Tugas >>
Tolong nyatakan apakah setiap pernyataan di bawah sesuai dengan teks tentang hubungan energi Turki dan Israel, lalu jawab ya atau tidak beserta kutipan kata-kata teks yang menentukannya. (a) Akyener menilai pipa gas East Med layak secara ekonomi. (b) Gas dari ladang terkait tidak dapat dikonversi ke LNG. (c) Turki disebut sebagai pasar yang terdekat secara geografis.

Teks Tersedia >>
==================================================

ANKARA (Arrahmah.com) – Perubahan pemerintahan di “Israel” telah membuka peluang untuk meningkatkan hubungan energi antara Turki dan “Israel”, menurut Oguzhan Akyener, presiden Pusat Penelitian Strategi & Politik Energi Turki (TESPAM) pada Selasa (13/7/2021).
Akyener mengatakan kepada Anadolu bahwa ada lebih banyak harapan untuk mengembangkan hubungan energi antara Turki dan “Israel” sekarang, setelah sebelumnya ditunda karena pemerintah sebelumnya.
“Untuk ini, pemerintahan di “Israel” harus berubah dan langkah-langkah yang lebih masuk akal dan adil harus diambil. Belum ada yang jelas, tetapi angin dari iklim seperti itu telah dimulai,” katanya.
Akyener mengatakan pengembangan fase berikutnya dari ladang minyak dan gas raksasa Leviathan “Israel” bergantung pada pencarian pasar yang menguntungkan dan kondusif untuk biaya pengembangannya.
Pasar seperti itu dapat ditemukan di Turki, kata Akyener, karena merupakan yang terdekat secara geografis dan akan menjadi yang paling hemat biaya, menawarkan kemungkinan transfer ke Eropa.
Akyener mengatakan dia ragu bahwa pipa gas alam East Med sepanjang 1.900 kilometer untuk membawa gas dari “Israel” ke Eropa akan direalisasikan, dengan alasan bahwa itu tidak layak secara ekonomi.
Dia menjelaskan, proyek East Med tidak cukup kompeten secara teknis, legal, keamanan, atau ekonomi, karena semua sumber daya gas terkait harus diangkut melalui pipa karena gas berasal dari ladang kering, yang tidak dapat dikonversi ke LNG.
“Mungkin Turki akan membeli semua gas. Kami telah mengatakan selama bertahun-tahun bahwa proyek pipa East Med tidak akan terwujud. Uni Eropa juga menyadari hal ini,” katanya.
Konflik maritim antara Libanon dan “Israel” di kawasan, di mana AS terlibat untuk mencari penyelesaian, memperburuk keadaan dengan mengancam keamanan energi.

==================================================

Bahan Disediakan >>
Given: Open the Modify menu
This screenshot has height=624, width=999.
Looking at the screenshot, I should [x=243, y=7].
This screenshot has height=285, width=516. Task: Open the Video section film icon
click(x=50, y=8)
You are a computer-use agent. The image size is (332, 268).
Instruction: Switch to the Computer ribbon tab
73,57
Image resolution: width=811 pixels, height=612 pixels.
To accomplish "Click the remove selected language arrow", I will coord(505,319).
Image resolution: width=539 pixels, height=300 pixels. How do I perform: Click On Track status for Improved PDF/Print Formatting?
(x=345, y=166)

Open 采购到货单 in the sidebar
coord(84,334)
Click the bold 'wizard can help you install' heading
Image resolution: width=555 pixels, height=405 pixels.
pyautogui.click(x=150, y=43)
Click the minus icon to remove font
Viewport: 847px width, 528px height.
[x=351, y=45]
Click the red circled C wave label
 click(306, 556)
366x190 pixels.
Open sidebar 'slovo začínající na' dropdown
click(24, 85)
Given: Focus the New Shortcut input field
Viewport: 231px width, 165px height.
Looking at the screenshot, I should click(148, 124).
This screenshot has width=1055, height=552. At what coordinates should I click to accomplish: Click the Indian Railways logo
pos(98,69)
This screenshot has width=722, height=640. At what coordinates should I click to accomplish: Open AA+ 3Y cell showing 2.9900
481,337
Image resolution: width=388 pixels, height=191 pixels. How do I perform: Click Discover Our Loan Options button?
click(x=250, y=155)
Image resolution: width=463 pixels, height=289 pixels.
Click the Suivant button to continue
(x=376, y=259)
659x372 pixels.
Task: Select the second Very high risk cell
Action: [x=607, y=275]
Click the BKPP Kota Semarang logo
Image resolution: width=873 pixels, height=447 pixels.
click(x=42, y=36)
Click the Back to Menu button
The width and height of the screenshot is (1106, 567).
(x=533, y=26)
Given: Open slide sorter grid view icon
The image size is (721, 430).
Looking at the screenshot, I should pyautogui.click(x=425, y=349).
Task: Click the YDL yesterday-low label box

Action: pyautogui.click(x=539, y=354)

==================================================

Hasil >>
(a) Tidak: "dengan alasan bahwa itu tidak layak secara ekonomi".
(b) Ya: "gas berasal dari ladang kering, yang tidak dapat dikonversi ke LNG".
(c) Ya: "karena merupakan yang terdekat secara geografis".